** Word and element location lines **
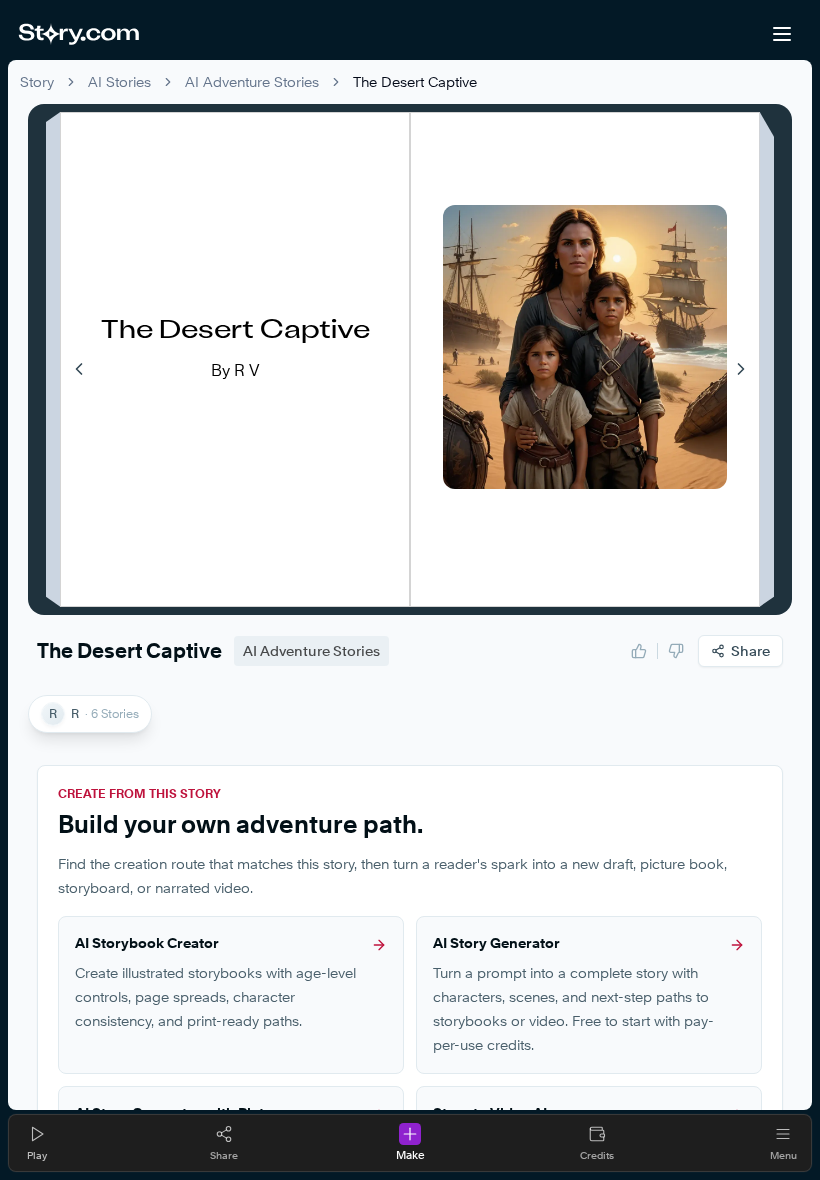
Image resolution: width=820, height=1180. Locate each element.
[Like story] (639, 651)
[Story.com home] (78, 34)
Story (37, 81)
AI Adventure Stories (252, 81)
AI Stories (119, 81)
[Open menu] (782, 34)
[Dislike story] (676, 651)
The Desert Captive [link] (415, 81)
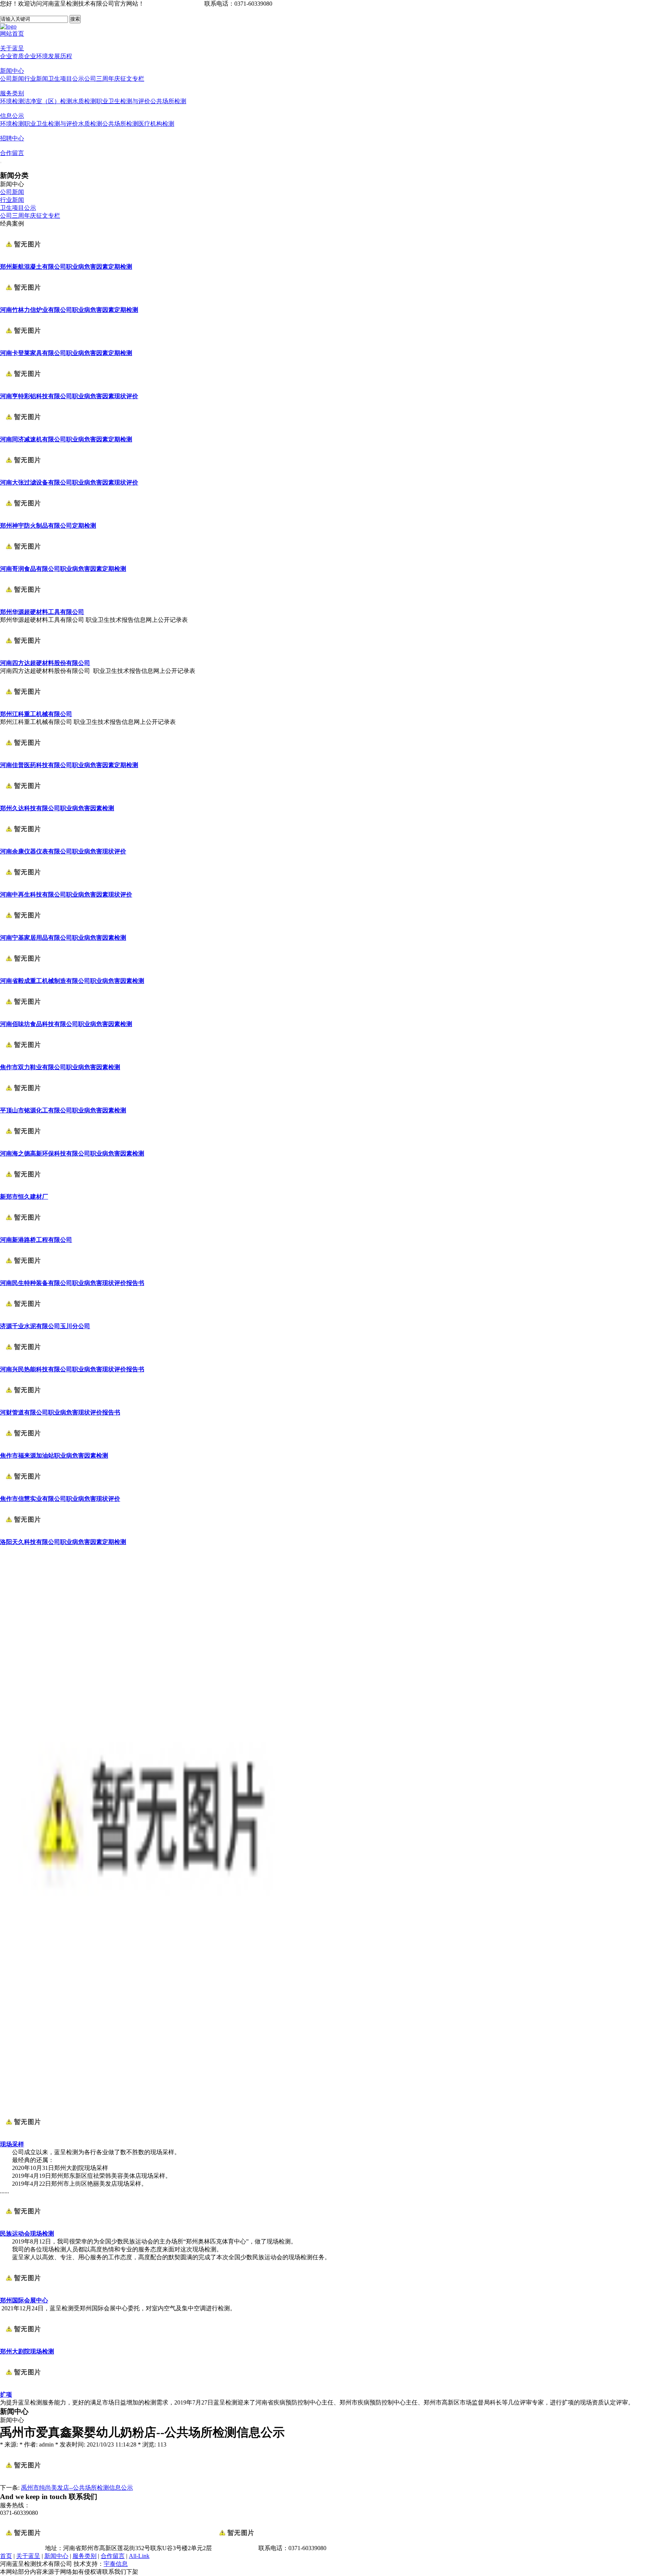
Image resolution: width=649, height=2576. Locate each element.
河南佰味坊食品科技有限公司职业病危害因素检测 (66, 1024)
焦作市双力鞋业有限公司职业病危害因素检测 (60, 1067)
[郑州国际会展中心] (22, 2293)
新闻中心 (12, 71)
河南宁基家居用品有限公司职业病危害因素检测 (63, 937)
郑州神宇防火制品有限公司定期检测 (48, 525)
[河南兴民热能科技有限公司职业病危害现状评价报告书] (22, 1362)
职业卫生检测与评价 (123, 101)
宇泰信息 (116, 2564)
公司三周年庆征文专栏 (114, 78)
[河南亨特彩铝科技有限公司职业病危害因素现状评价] (22, 389)
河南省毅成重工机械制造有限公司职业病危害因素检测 (72, 981)
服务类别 (12, 93)
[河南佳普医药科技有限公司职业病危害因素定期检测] (22, 758)
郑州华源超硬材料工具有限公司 (42, 612)
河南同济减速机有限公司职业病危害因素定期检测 (66, 439)
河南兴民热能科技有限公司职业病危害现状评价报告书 (72, 1369)
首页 (6, 2556)
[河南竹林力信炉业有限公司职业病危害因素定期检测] (22, 302)
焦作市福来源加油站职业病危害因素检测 (54, 1455)
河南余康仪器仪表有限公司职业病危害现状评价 (63, 851)
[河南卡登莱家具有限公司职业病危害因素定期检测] (22, 346)
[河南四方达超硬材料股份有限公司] (22, 656)
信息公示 (12, 116)
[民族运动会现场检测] (22, 2226)
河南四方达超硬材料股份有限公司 (45, 663)
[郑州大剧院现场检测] (22, 2344)
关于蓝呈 (12, 48)
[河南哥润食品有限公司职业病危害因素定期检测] (22, 561)
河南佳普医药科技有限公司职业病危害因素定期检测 (69, 765)
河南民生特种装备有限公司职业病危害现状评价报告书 (72, 1283)
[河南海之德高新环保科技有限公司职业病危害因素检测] (22, 1146)
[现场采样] (22, 2137)
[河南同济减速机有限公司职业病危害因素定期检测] (22, 432)
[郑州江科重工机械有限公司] (22, 707)
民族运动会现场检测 (27, 2233)
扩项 (6, 2394)
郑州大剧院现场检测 (27, 2351)
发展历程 (60, 56)
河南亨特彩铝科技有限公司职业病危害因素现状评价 (69, 396)
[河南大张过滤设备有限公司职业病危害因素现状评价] (22, 475)
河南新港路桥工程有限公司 (36, 1240)
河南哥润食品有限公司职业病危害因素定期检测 (63, 569)
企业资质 (12, 56)
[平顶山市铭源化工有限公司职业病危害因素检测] (22, 1103)
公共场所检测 (168, 101)
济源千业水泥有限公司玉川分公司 (45, 1326)
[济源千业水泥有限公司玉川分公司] (22, 1319)
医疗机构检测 (156, 123)
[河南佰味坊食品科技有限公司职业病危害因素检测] (22, 1017)
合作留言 (12, 153)
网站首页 (12, 33)
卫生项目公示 (66, 78)
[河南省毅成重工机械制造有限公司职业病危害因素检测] (22, 974)
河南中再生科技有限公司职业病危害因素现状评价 (66, 894)
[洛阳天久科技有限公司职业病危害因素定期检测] (22, 1535)
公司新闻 (12, 78)
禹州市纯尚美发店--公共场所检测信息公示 (77, 2487)
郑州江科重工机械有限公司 (36, 714)
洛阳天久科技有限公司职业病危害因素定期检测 (63, 1542)
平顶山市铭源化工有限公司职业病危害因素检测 (63, 1110)
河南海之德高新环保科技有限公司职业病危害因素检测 (72, 1153)
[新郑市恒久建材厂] (22, 1189)
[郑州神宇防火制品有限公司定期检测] (22, 518)
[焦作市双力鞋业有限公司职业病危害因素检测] (22, 1060)
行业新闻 (36, 78)
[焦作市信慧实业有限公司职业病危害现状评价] (22, 1491)
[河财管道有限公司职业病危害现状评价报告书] (22, 1405)
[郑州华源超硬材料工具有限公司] (22, 605)
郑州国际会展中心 (24, 2300)
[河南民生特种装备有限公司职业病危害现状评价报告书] (22, 1276)
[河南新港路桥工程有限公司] (22, 1232)
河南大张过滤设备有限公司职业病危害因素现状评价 (69, 482)
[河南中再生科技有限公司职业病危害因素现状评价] (22, 887)
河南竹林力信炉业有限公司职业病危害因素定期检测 (69, 310)
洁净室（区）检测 (48, 101)
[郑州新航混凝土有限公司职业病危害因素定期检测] (22, 259)
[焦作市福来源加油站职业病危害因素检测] (22, 1448)
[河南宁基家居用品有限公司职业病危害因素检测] (22, 930)
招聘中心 (12, 138)
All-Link (139, 2556)
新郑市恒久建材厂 (24, 1196)
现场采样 (12, 2144)
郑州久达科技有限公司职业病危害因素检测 (57, 808)
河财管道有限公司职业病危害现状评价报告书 (60, 1412)
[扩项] (22, 2387)
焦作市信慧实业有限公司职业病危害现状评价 (60, 1499)
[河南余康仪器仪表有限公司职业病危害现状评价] (22, 844)
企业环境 (36, 56)
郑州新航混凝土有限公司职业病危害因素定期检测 (66, 266)
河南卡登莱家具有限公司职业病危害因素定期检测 (66, 353)
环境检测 (12, 101)
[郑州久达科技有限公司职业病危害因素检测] (22, 801)
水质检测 (84, 101)
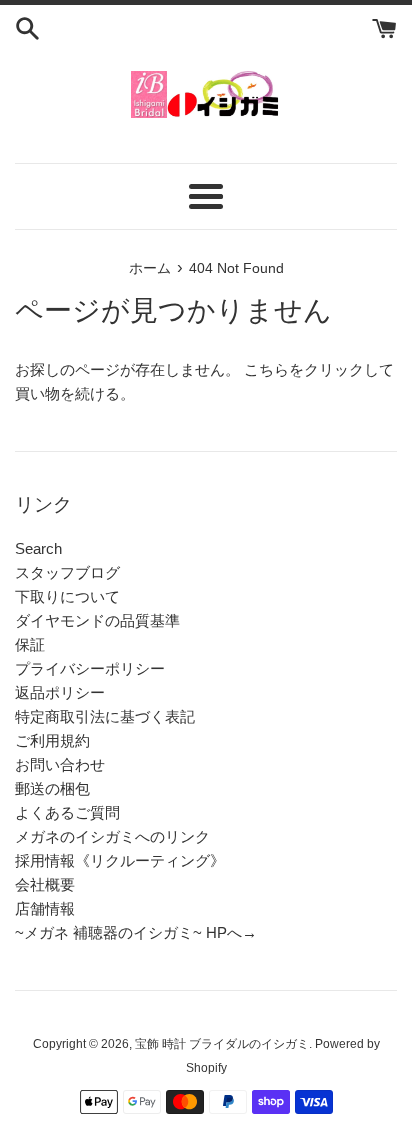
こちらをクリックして (319, 369)
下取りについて (67, 596)
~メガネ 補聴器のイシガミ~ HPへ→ (136, 932)
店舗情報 (45, 908)
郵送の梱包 (52, 788)
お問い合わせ (60, 764)
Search (38, 548)
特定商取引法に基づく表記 (105, 716)
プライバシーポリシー (90, 668)
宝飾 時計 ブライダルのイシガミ (222, 1044)
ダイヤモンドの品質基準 (97, 620)
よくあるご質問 (67, 812)
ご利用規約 (52, 740)
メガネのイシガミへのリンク (112, 836)
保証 (30, 644)
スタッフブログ (67, 572)
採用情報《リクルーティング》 (120, 860)
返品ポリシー (60, 692)
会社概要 (45, 884)
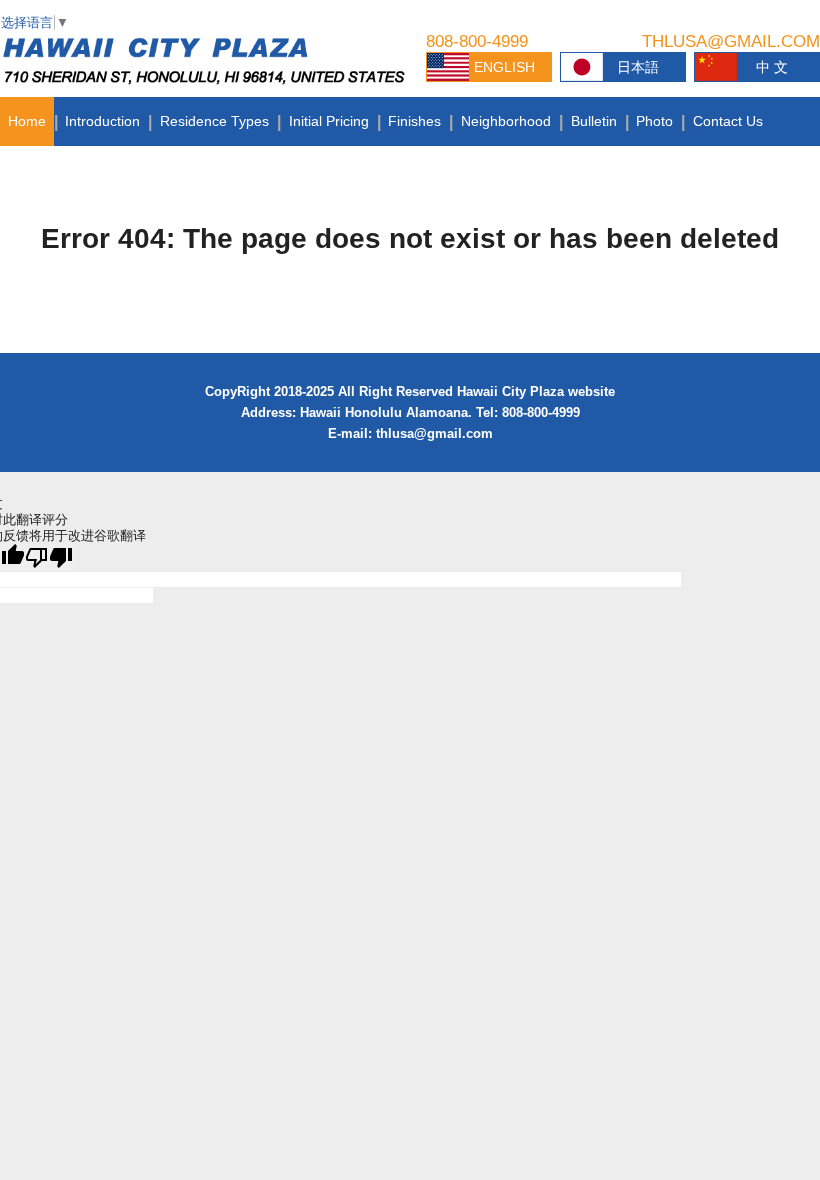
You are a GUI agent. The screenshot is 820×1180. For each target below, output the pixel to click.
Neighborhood (506, 121)
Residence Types (214, 121)
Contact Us (728, 121)
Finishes (414, 121)
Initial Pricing (329, 121)
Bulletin (594, 121)
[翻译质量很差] (49, 557)
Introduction (102, 121)
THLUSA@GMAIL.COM (731, 41)
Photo (654, 121)
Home (27, 121)
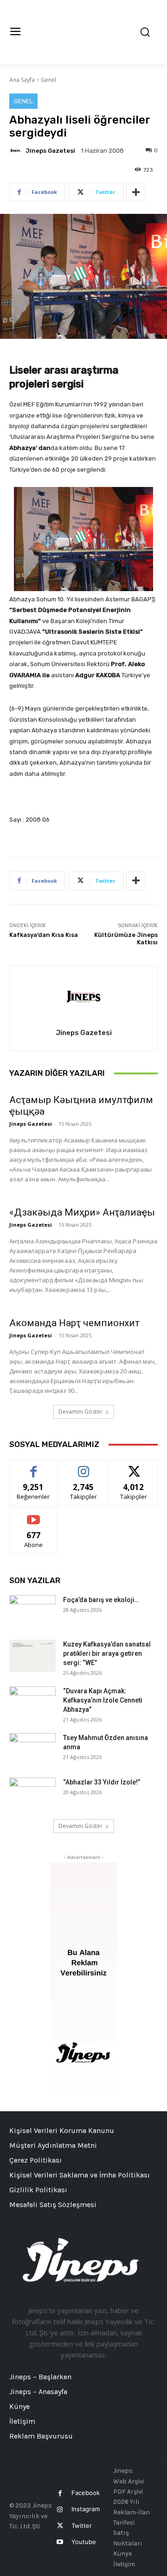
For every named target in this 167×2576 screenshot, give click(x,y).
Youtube (83, 2541)
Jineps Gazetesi (50, 151)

** Do this **
Rewrite all of these lines with "Screen size" substituted for each "Image resolution" and nothing else changed. Leave the pictures out.

** Answer to the task **
Screen size: width=820, height=1180. Locate each element.
[Like story] (639, 651)
[Story.com home] (78, 34)
Story (37, 81)
AI Adventure Stories (252, 81)
AI Stories (119, 81)
[Open menu] (782, 34)
[Dislike story] (676, 651)
The Desert Captive [link] (415, 81)
Screen size: width=649, height=2576. Locate each element.
河南佰味坊食品科技有限公司职业病危害因素检测 (66, 1024)
焦作市双力鞋业有限公司职业病危害因素检测 (60, 1067)
[郑州国际会展中心] (22, 2293)
新闻中心 (12, 71)
河南宁基家居用品有限公司职业病危害因素检测 (63, 937)
郑州神宇防火制品有限公司定期检测 (48, 525)
[河南兴民热能科技有限公司职业病危害现状评价报告书] (22, 1362)
职业卫生检测与评价 (123, 101)
宇泰信息 (116, 2564)
公司三周年庆征文专栏 (114, 78)
[河南亨特彩铝科技有限公司职业病危害因素现状评价] (22, 389)
河南省毅成重工机械制造有限公司职业病危害因素检测 (72, 981)
服务类别 (12, 93)
[河南佳普医药科技有限公司职业病危害因素定期检测] (22, 758)
郑州华源超硬材料工具有限公司 (42, 612)
河南同济减速机有限公司职业病危害因素定期检测 (66, 439)
河南兴民热能科技有限公司职业病危害现状评价报告书 (72, 1369)
首页 (6, 2556)
[河南竹林力信炉业有限公司职业病危害因素定期检测] (22, 302)
焦作市福来源加油站职业病危害因素检测 (54, 1455)
河南余康仪器仪表有限公司职业病危害现状评价 (63, 851)
[河南卡登莱家具有限公司职业病危害因素定期检测] (22, 346)
[河南四方达超硬材料股份有限公司] (22, 656)
信息公示 (12, 116)
[民族运动会现场检测] (22, 2226)
河南四方达超硬材料股份有限公司 (45, 663)
[郑州大剧院现场检测] (22, 2344)
关于蓝呈 (12, 48)
[河南哥润食品有限公司职业病危害因素定期检测] (22, 561)
河南佳普医药科技有限公司职业病危害因素定期检测 (69, 765)
河南民生特种装备有限公司职业病危害现状评价报告书 (72, 1283)
[河南海之德高新环保科技有限公司职业病危害因素检测] (22, 1146)
[现场采样] (22, 2137)
[河南同济减速机有限公司职业病危害因素定期检测] (22, 432)
[郑州江科重工机械有限公司] (22, 707)
民族运动会现场检测 (27, 2233)
扩项 (6, 2394)
郑州大剧院现场检测 (27, 2351)
发展历程 (60, 56)
河南亨特彩铝科技有限公司职业病危害因素现状评价 (69, 396)
[河南大张过滤设备有限公司职业病危害因素现状评价] (22, 475)
河南新港路桥工程有限公司 (36, 1240)
河南哥润食品有限公司职业病危害因素定期检测 (63, 569)
企业资质 (12, 56)
[平顶山市铭源化工有限公司职业病危害因素检测] (22, 1103)
公共场所检测 (168, 101)
济源千业水泥有限公司玉川分公司 (45, 1326)
[济源千业水泥有限公司玉川分公司] (22, 1319)
医疗机构检测 (156, 123)
[河南佰味坊食品科技有限公司职业病危害因素检测] (22, 1017)
合作留言 (12, 153)
网站首页 (12, 33)
卫生项目公示 (66, 78)
[河南省毅成重工机械制造有限公司职业病危害因素检测] (22, 974)
河南中再生科技有限公司职业病危害因素现状评价 (66, 894)
[洛阳天久科技有限公司职业病危害因素定期检测] (22, 1535)
公司新闻 (12, 78)
禹州市纯尚美发店--公共场所检测信息公示 (77, 2487)
郑州江科重工机械有限公司 (36, 714)
洛阳天久科技有限公司职业病危害因素定期检测 (63, 1542)
平顶山市铭源化工有限公司职业病危害因素检测 (63, 1110)
河南海之德高新环保科技有限公司职业病危害因素检测 (72, 1153)
[新郑市恒久建材厂] (22, 1189)
[郑州神宇防火制品有限公司定期检测] (22, 518)
[焦作市双力鞋业有限公司职业病危害因素检测] (22, 1060)
行业新闻 (36, 78)
[焦作市信慧实业有限公司职业病危害现状评价] (22, 1491)
[河财管道有限公司职业病危害现状评价报告书] (22, 1405)
[郑州华源超硬材料工具有限公司] (22, 605)
郑州国际会展中心 (24, 2300)
[河南民生特种装备有限公司职业病危害现状评价报告书] (22, 1276)
[河南新港路桥工程有限公司] (22, 1232)
河南大张过滤设备有限公司职业病危害因素现状评价 (69, 482)
[河南中再生科技有限公司职业病危害因素现状评价] (22, 887)
河南竹林力信炉业有限公司职业病危害因素定期检测 (69, 310)
洁净室（区）检测 (48, 101)
[郑州新航混凝土有限公司职业病危害因素定期检测] (22, 259)
[焦作市福来源加油站职业病危害因素检测] (22, 1448)
[河南宁基家居用品有限公司职业病危害因素检测] (22, 930)
招聘中心 (12, 138)
All-Link (139, 2556)
新郑市恒久建材厂 (24, 1196)
现场采样 (12, 2144)
郑州久达科技有限公司职业病危害因素检测 (57, 808)
河财管道有限公司职业病危害现状评价报告书 (60, 1412)
[扩项] (22, 2387)
焦作市信慧实业有限公司职业病危害现状评价 (60, 1499)
[河南余康仪器仪表有限公司职业病危害现状评价] (22, 844)
企业环境 (36, 56)
郑州新航混凝土有限公司职业病危害因素定期检测 (66, 266)
河南卡登莱家具有限公司职业病危害因素定期检测 (66, 353)
环境检测 (12, 101)
[郑州久达科技有限公司职业病危害因素检测] (22, 801)
水质检测 (84, 101)
こちらをクリックして (319, 369)
下取りについて (67, 596)
~メガネ 補聴器のイシガミ~ HPへ→ (136, 932)
店舗情報 (45, 908)
郵送の梱包 (52, 788)
お問い合わせ (60, 764)
Search (38, 548)
特定商取引法に基づく表記 (105, 716)
プライバシーポリシー (90, 668)
宝飾 時計 ブライダルのイシガミ (222, 1044)
ダイヤモンドの品質基準 (97, 620)
よくあるご質問 (67, 812)
ご利用規約 (52, 740)
メガネのイシガミへのリンク (112, 836)
保証 (30, 644)
スタッフブログ (67, 572)
採用情報《リクルーティング》 (120, 860)
返品ポリシー (60, 692)
会社概要 (45, 884)
You are a GUI agent. The screenshot is 820×1180. For each target below, output the pixel to click.
Neighborhood (506, 121)
Residence Types (214, 121)
Contact Us (728, 121)
Finishes (414, 121)
Initial Pricing (329, 121)
Bulletin (594, 121)
[翻译质量很差] (49, 557)
Introduction (102, 121)
THLUSA@GMAIL.COM (731, 41)
Photo (654, 121)
Home (27, 121)
For every named target in this 167×2576 screenshot, give click(x,y).
Youtube (83, 2541)
Jineps Gazetesi (50, 151)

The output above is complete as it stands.